Instructing young adults that they couldn’t always get what they wanted wasn’t the main purpose of 1970s filmmaking, but it was a side benefit.

Instructing young adults that they couldn’t always get what they wanted wasn’t the main purpose of 1970s filmmaking, but it was a side benefit. The movies amounted to a generational warning about the perils and setbacks of adult life. We learned that the system was hopelessly stacked against us, that dreams rarely come true, that people are flawed and life will wear you down. Movies today, though, are calibrated to reach an audience raised with the certain knowledge that self-esteem is the most important trait, that young people will lead the way, and that you can have anything you can imagine, as soon as you can imagine it. Kids identify with childish superheroes who rule their environments. Deadpool, Iron Man, and Harley Quinn kick butt and crack jokes. Harry Potter can come up with a spell for any occasion. Katniss Everdeen is fierce and unbeatable.

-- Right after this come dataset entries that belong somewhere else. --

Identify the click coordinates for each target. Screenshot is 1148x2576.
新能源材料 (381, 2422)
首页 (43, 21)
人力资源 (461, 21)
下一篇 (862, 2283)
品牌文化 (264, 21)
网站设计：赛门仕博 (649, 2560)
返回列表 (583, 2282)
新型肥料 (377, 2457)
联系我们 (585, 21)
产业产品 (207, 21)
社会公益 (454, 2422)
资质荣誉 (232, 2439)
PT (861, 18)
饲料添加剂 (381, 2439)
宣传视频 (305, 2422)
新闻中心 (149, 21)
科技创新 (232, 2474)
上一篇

Even when today’s movie heroes are in extreme danger, such as Matt Damon’s stranded-on-Mars Mark Watney in The Martian, they’re so cool and confident that quips never stop flowing out of their mouths. Successful movies reflect their audiences, but they help shape them as well. Kids imagine themselves getting lost in space a million miles from home and they think: That’s me in any situation — I got this. We’ve raised a generation of little superheroes. Small wonder that the intern in your office seems surprised that she’s assigned boring tasks, or expects a promotion after three months, or offers you advice on how best to reorganize the company.